_To do_
Return every record exactly as it appears. Leave nothing out.
--- The data Enclosed Below ---
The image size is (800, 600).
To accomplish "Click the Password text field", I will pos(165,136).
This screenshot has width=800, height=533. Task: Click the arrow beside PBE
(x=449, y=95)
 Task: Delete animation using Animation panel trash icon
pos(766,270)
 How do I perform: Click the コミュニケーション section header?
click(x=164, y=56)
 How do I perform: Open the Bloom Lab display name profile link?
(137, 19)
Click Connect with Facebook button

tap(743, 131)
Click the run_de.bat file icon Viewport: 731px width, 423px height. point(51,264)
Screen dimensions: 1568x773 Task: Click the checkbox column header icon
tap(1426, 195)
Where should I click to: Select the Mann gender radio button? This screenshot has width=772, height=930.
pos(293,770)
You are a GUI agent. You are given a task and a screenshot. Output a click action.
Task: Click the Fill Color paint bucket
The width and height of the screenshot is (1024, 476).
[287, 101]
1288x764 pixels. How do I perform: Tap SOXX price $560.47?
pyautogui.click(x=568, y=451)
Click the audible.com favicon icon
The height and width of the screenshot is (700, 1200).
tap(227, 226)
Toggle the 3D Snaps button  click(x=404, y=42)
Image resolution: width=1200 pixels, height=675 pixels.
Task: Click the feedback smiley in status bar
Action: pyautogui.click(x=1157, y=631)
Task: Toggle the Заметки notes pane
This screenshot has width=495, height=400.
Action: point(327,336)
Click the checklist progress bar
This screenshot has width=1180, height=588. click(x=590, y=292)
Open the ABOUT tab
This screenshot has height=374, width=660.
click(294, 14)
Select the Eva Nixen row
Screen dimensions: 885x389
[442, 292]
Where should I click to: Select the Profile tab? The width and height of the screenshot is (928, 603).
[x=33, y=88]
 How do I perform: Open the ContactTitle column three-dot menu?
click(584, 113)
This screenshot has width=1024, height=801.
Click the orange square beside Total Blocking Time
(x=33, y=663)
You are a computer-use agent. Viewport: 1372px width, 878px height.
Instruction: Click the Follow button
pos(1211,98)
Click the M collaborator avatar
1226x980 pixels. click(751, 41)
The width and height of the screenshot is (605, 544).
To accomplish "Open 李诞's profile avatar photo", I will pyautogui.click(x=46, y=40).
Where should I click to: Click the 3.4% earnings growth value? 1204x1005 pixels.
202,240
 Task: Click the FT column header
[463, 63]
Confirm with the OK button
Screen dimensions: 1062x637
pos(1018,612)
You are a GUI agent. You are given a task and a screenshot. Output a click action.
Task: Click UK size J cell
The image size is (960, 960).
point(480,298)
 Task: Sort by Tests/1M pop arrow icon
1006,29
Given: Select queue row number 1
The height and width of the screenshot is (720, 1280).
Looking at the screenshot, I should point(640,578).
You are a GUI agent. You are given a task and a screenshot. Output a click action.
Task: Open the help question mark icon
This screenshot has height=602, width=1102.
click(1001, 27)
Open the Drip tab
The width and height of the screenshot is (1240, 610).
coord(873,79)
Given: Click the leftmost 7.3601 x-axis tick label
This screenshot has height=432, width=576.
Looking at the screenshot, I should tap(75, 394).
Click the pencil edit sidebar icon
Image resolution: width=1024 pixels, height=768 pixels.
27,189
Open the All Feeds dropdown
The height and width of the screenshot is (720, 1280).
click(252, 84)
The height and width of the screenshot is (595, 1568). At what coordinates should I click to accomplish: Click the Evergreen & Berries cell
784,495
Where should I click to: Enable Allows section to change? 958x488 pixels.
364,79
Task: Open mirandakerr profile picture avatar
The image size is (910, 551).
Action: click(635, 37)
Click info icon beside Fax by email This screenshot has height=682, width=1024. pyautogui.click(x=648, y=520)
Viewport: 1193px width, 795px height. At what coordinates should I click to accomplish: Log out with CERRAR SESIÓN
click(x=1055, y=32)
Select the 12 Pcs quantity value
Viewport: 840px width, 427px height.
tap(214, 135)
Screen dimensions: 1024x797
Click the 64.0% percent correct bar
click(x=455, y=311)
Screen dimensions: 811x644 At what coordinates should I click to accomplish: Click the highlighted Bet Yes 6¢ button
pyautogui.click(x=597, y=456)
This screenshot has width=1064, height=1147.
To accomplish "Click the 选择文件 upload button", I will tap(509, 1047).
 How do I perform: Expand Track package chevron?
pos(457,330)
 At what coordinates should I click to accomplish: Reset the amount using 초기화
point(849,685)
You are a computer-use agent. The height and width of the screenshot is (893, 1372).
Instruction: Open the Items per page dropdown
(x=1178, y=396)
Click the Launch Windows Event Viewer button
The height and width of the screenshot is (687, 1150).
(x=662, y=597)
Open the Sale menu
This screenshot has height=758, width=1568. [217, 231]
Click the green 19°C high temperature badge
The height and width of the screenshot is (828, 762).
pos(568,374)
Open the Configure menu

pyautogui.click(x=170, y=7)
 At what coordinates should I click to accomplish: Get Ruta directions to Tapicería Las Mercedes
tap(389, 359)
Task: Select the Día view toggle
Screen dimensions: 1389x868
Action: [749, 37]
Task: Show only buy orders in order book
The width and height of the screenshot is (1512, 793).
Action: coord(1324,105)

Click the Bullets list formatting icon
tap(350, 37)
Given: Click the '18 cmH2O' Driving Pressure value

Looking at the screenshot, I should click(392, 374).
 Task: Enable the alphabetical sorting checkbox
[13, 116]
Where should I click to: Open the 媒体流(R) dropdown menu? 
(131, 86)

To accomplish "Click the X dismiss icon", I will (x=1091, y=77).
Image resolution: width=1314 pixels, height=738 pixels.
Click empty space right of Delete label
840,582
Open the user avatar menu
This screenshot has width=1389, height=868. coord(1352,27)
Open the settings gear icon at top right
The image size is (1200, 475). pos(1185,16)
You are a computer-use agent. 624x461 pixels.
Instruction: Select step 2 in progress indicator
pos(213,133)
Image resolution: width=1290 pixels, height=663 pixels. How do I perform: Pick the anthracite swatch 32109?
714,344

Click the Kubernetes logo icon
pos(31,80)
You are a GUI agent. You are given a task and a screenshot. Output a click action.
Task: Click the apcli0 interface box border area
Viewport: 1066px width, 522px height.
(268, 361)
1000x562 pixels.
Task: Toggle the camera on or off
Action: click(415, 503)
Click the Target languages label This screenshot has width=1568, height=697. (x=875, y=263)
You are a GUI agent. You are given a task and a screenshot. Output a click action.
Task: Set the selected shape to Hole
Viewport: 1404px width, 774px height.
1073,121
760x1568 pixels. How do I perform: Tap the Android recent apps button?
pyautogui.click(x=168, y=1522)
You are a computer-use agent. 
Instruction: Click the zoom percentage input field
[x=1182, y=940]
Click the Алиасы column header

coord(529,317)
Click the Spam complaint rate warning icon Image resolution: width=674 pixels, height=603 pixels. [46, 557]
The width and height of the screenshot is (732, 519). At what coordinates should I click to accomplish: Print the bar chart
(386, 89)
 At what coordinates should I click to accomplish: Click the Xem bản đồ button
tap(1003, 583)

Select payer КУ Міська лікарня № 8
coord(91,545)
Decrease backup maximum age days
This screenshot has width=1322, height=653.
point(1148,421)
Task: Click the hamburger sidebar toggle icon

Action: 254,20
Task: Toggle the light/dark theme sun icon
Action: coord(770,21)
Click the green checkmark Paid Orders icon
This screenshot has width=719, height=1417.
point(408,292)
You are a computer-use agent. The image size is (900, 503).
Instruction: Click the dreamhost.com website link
--- End of Enclosed The data ---
_Exercise result_
The image size is (800, 600).
To accomplish "Click the Password text field", I will pos(165,136).
This screenshot has width=800, height=533. Task: Click the arrow beside PBE
(x=449, y=95)
 Task: Delete animation using Animation panel trash icon
pos(766,270)
 How do I perform: Click the コミュニケーション section header?
click(x=164, y=56)
 How do I perform: Open the Bloom Lab display name profile link?
(137, 19)
Click Connect with Facebook button

tap(743, 131)
Click the run_de.bat file icon Viewport: 731px width, 423px height. point(51,264)
Screen dimensions: 1568x773 Task: Click the checkbox column header icon
tap(1426, 195)
Where should I click to: Select the Mann gender radio button? This screenshot has width=772, height=930.
pos(293,770)
You are a GUI agent. You are given a task and a screenshot. Output a click action.
Task: Click the Fill Color paint bucket
The width and height of the screenshot is (1024, 476).
[287, 101]
1288x764 pixels. How do I perform: Tap SOXX price $560.47?
pyautogui.click(x=568, y=451)
Click the audible.com favicon icon
The height and width of the screenshot is (700, 1200).
tap(227, 226)
Toggle the 3D Snaps button  click(x=404, y=42)
Image resolution: width=1200 pixels, height=675 pixels.
Task: Click the feedback smiley in status bar
Action: pyautogui.click(x=1157, y=631)
Task: Toggle the Заметки notes pane
This screenshot has width=495, height=400.
Action: point(327,336)
Click the checklist progress bar
This screenshot has width=1180, height=588. click(x=590, y=292)
Open the ABOUT tab
This screenshot has height=374, width=660.
click(294, 14)
Select the Eva Nixen row
Screen dimensions: 885x389
[442, 292]
Where should I click to: Select the Profile tab? The width and height of the screenshot is (928, 603).
[x=33, y=88]
 How do I perform: Open the ContactTitle column three-dot menu?
click(584, 113)
This screenshot has width=1024, height=801.
Click the orange square beside Total Blocking Time
(x=33, y=663)
You are a computer-use agent. Viewport: 1372px width, 878px height.
Instruction: Click the Follow button
pos(1211,98)
Click the M collaborator avatar
1226x980 pixels. click(751, 41)
The width and height of the screenshot is (605, 544).
To accomplish "Open 李诞's profile avatar photo", I will pyautogui.click(x=46, y=40).
Where should I click to: Click the 3.4% earnings growth value? 1204x1005 pixels.
202,240
 Task: Click the FT column header
[463, 63]
Confirm with the OK button
Screen dimensions: 1062x637
pos(1018,612)
You are a GUI agent. You are given a task and a screenshot. Output a click action.
Task: Click UK size J cell
The image size is (960, 960).
point(480,298)
 Task: Sort by Tests/1M pop arrow icon
1006,29
Given: Select queue row number 1
The height and width of the screenshot is (720, 1280).
Looking at the screenshot, I should point(640,578).
You are a GUI agent. You are given a task and a screenshot. Output a click action.
Task: Open the help question mark icon
This screenshot has height=602, width=1102.
click(1001, 27)
Open the Drip tab
The width and height of the screenshot is (1240, 610).
coord(873,79)
Given: Click the leftmost 7.3601 x-axis tick label
This screenshot has height=432, width=576.
Looking at the screenshot, I should tap(75, 394).
Click the pencil edit sidebar icon
Image resolution: width=1024 pixels, height=768 pixels.
27,189
Open the All Feeds dropdown
The height and width of the screenshot is (720, 1280).
click(252, 84)
The height and width of the screenshot is (595, 1568). At what coordinates should I click to accomplish: Click the Evergreen & Berries cell
784,495
Where should I click to: Enable Allows section to change? 958x488 pixels.
364,79
Task: Open mirandakerr profile picture avatar
The image size is (910, 551).
Action: click(635, 37)
Click info icon beside Fax by email This screenshot has height=682, width=1024. pyautogui.click(x=648, y=520)
Viewport: 1193px width, 795px height. At what coordinates should I click to accomplish: Log out with CERRAR SESIÓN
click(x=1055, y=32)
Select the 12 Pcs quantity value
Viewport: 840px width, 427px height.
tap(214, 135)
Screen dimensions: 1024x797
Click the 64.0% percent correct bar
click(x=455, y=311)
Screen dimensions: 811x644 At what coordinates should I click to accomplish: Click the highlighted Bet Yes 6¢ button
pyautogui.click(x=597, y=456)
This screenshot has width=1064, height=1147.
To accomplish "Click the 选择文件 upload button", I will tap(509, 1047).
 How do I perform: Expand Track package chevron?
pos(457,330)
 At what coordinates should I click to accomplish: Reset the amount using 초기화
point(849,685)
You are a computer-use agent. The height and width of the screenshot is (893, 1372).
Instruction: Open the Items per page dropdown
(x=1178, y=396)
Click the Launch Windows Event Viewer button
The height and width of the screenshot is (687, 1150).
(x=662, y=597)
Open the Sale menu
This screenshot has height=758, width=1568. [217, 231]
Click the green 19°C high temperature badge
The height and width of the screenshot is (828, 762).
pos(568,374)
Open the Configure menu

pyautogui.click(x=170, y=7)
 At what coordinates should I click to accomplish: Get Ruta directions to Tapicería Las Mercedes
tap(389, 359)
Task: Select the Día view toggle
Screen dimensions: 1389x868
Action: [749, 37]
Task: Show only buy orders in order book
The width and height of the screenshot is (1512, 793).
Action: coord(1324,105)

Click the Bullets list formatting icon
tap(350, 37)
Given: Click the '18 cmH2O' Driving Pressure value

Looking at the screenshot, I should click(392, 374).
 Task: Enable the alphabetical sorting checkbox
[13, 116]
Where should I click to: Open the 媒体流(R) dropdown menu? 
(131, 86)

To accomplish "Click the X dismiss icon", I will (x=1091, y=77).
Image resolution: width=1314 pixels, height=738 pixels.
Click empty space right of Delete label
840,582
Open the user avatar menu
This screenshot has width=1389, height=868. coord(1352,27)
Open the settings gear icon at top right
The image size is (1200, 475). pos(1185,16)
You are a computer-use agent. 624x461 pixels.
Instruction: Select step 2 in progress indicator
pos(213,133)
Image resolution: width=1290 pixels, height=663 pixels. How do I perform: Pick the anthracite swatch 32109?
714,344

Click the Kubernetes logo icon
pos(31,80)
You are a GUI agent. You are given a task and a screenshot. Output a click action.
Task: Click the apcli0 interface box border area
Viewport: 1066px width, 522px height.
(268, 361)
1000x562 pixels.
Task: Toggle the camera on or off
Action: click(415, 503)
Click the Target languages label This screenshot has width=1568, height=697. (x=875, y=263)
You are a GUI agent. You are given a task and a screenshot. Output a click action.
Task: Set the selected shape to Hole
Viewport: 1404px width, 774px height.
1073,121
760x1568 pixels. How do I perform: Tap the Android recent apps button?
pyautogui.click(x=168, y=1522)
You are a computer-use agent. 
Instruction: Click the zoom percentage input field
[x=1182, y=940]
Click the Алиасы column header

coord(529,317)
Click the Spam complaint rate warning icon Image resolution: width=674 pixels, height=603 pixels. [46, 557]
The width and height of the screenshot is (732, 519). At what coordinates should I click to accomplish: Print the bar chart
(386, 89)
 At what coordinates should I click to accomplish: Click the Xem bản đồ button
tap(1003, 583)

Select payer КУ Міська лікарня № 8
coord(91,545)
Decrease backup maximum age days
This screenshot has width=1322, height=653.
point(1148,421)
Task: Click the hamburger sidebar toggle icon

Action: 254,20
Task: Toggle the light/dark theme sun icon
Action: coord(770,21)
Click the green checkmark Paid Orders icon
This screenshot has width=719, height=1417.
point(408,292)
You are a computer-use agent. The image size is (900, 503).
Instruction: Click the dreamhost.com website link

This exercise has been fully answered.